Part One: Enterprise Risk Management, Internal Controls, Internal Audit: Are They All Needed?

The right accountability and compliance approach for a government entity depends on its complexity, criticality, and risk appetite. However, a minimalized approach can lead to inefficiencies, waste or disruption of services, or worst case, the invitation and realization of fraud.       

Understanding the ingredients of each philosophy and function, as well as their advantages and limitations, can inform senior leaders on how to best approach accountability and compliance in their entity. 

Part One of this three-part series focuses on Enterprise Risk Management (ERM); its main components, and how the function may inform or be impacted by Internal Controls, as well as Internal Audit. Further details regarding Internal Control’s particulars will be covered in Part Two, with the publication of the Internal Audit version serving to finalize the triad. 

ERM

ERM is a top-down risk management methodology wherein senior leadership of an entity defines entity-level goals and objectives and the risks or threats to achieving them. ERM can be facilitated or directed by a dedicated function, or it may be a philosophy driven by senior leaders to align the organization’s control and compliance functions in each area to achieve goals and the objectives of the entity. 

Key Ingredients

• Objectives and goals are established by senior leadership through a formalized process; management is considered the “first line of defense” in ensuring controls are implemented and functioning.    

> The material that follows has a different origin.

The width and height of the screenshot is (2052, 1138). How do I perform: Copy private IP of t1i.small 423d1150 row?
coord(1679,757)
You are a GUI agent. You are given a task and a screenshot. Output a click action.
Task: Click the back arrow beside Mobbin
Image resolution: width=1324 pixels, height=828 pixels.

• Internal and external risks to strategic objectives are identified through an ERM Risk Assessment.

• Results of the Risk Assessment (ideally) drives control emphasis and implementation, advised by the potential impact or likelihood of a particular threat.

• Internal Controls should then be implemented and/or adjusted to mitigate those risks depending on the variability of the risk environment.

• ERM is embraced by the tone at the top as a “way of doing business” and not an end point.

• ERM is often referred to as a system, where all facets of operations, risk, and control functions work in concert for the shared goals of the entity. 

Relative Advantages of ERM

• Objectives and threats clearly identified and communicated.

• Awareness of goals and risks permeates the entity.

• Serves as an “input” to other Risk Assessments, such as Internal Control and Internal Audit.

Relative Limitations of ERM

• Subjective: Goals and threats may be myopic or incomplete.

• ERM cannot offer any assurance that Internal Controls are implemented, functioning or effective.

• An ERM Risk Assessment is not detailed enough to use at identifying risks/threats at the departmental level, nor is it an adequate substitute for an Internal Audit Risk Assessment, which directs/influences the annual Internal Audit plan.   

Dependencies of ERM with Internal Control and Internal Audit

• Implementation of an Internal Control function can assist and advise senior management that mitigating controls supporting the ERM strategy have been implemented.

• Results of ERM can serve as an input to Internal Control, and to a lesser extent, Internal Audit.

• Internal Control testing, when present, serves as input to the evolution of the ERM system, as the entity and risk environment change.

• Internal Audit can independently and objectively review the effectiveness and/or gaps in an ERM system.

Each of the three risk and control functions identified can uniquely enable an entity to better achieve its desired results. The appropriate width and breadth of these functions employed at an entity can only be ascertained by a thorough, qualified analysis and review of its risk and control environment and how best to adapt to reach key organizational goals, objectives, and mission.